Scientific classification
- Kingdom: Plantae
- Clade: Tracheophytes
- Clade: Angiosperms
- Clade: Eudicots
- Clade: Asterids
- Order: Boraginales
- Family: Boraginaceae
- Genus: Myosotis
- Species: M. glabrescens
- Binomial name: Myosotis glabrescens L.B.Moore

= Myosotis glabrescens =

- Genus: Myosotis
- Species: glabrescens
- Authority: L.B.Moore
- Conservation status: DD

Species of flowering plant

Myosotis glabrescens is a species of flowering plant in the family Boraginaceae, endemic to the South Island of New Zealand. Lucy Moore described the species in 1961. Plants of this species of forget-me-not are tightly compacted, perennial mats with bracteate inflorescences and white corollas.

== Taxonomy and etymology ==
Myosotis glabrescens L.B.Moore is in the plant family Boraginaceae and was originally described in 1961 by Lucy Moore. M. glabrescens is morphologically most similar to the common cushion species, M. pulvinaris, but can be distinguished from it (and indeed many other bracteate-prostrate species) by numerous floral characters, including its long, exserted filaments (> 0.5 mm long) which are attached at the faucal scales, its long anthers (0.9–1.1 mm long) which are completely exserted past the faucal scales, and its long calyx lobes which are longer than half the length of the calyx.

The type specimen of Myosotis glabrescens is lodged at the Museum of New Zealand Te Papa Tongarewa, Wellington (herbarium WELT).

The specific epithet, glabrescens, is derived from the Latin words glaber, meaning hairless or smooth, and the suffix -escens, meaning becoming or resembling.
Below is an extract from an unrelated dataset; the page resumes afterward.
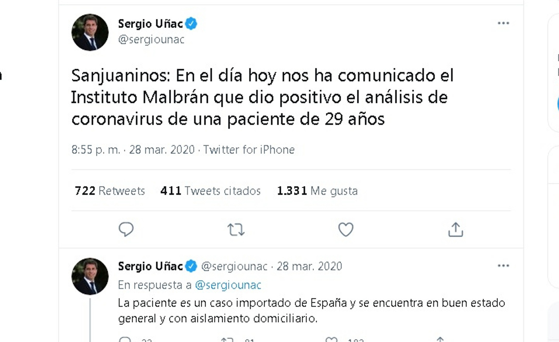Screen dimensions: 559x342
Task: Open the 411 Tweets citados list
Action: click(210, 191)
The leaf hairs of M. glabrescens are ‘early deciduous’ and ‘soon falling so that most of plant is glab[rous]’.

== Phylogeny ==
Myosotis glabrescens was shown to be a part of the monophyletic southern hemisphere lineage of Myosotis in phylogenetic analyses of standard DNA sequencing markers (nuclear ribosomal DNA and chloroplast DNA regions). Within the southern hemisphere lineage, species relationships were not well resolved.

== Description ==
Myosotis glabrescens plants are rosettes tightly compacted into mats that may reach 1m in diameter. The rosette leaves have petioles 1–2 mm long. The rosette leaf blades are 2–3 mm long by 2–5 mm wide (length: width ratio 0.6–1.3: 1), broadly ovate, very broadly ovate, rotund or circular, widest at or below the middle, with an obtuse apex. Both surfaces of the leaf are sparsely to densely covered in straight (mostly) or flexuous, appressed (mostly) or patent, antrorse (forward-facing) hairs that are parallel to the mid vein, whereas the petiole is glabrous on the upper surface. Each rosette has a few prostrate to ascending, once-branched, bracteate, single-flowered inflorescences that are 29–46 mm long. The cauline leaves are very similar to the rosette leaves. The solitary flowers are borne on a short pedicel with a bract. The calyx is 3–4 mm long at flowering and c. 4 mm long at fruiting, lobed to about two-thirds of its length, and densely covered in straight (rarely flexuous), appressed to patent, antrorse hairs. The corolla is white and 4–6 mm in diameter, with a cylindrical tube, petals that are obovate to ovate and flat, and small yellow scales alternating with the petals. The anthers are fully exserted. The four smooth, shiny, medium brown nutlets are 1.6–1.8 mm long by c. 0.9 mm wide and narrowly ovoid to ovoid in shape.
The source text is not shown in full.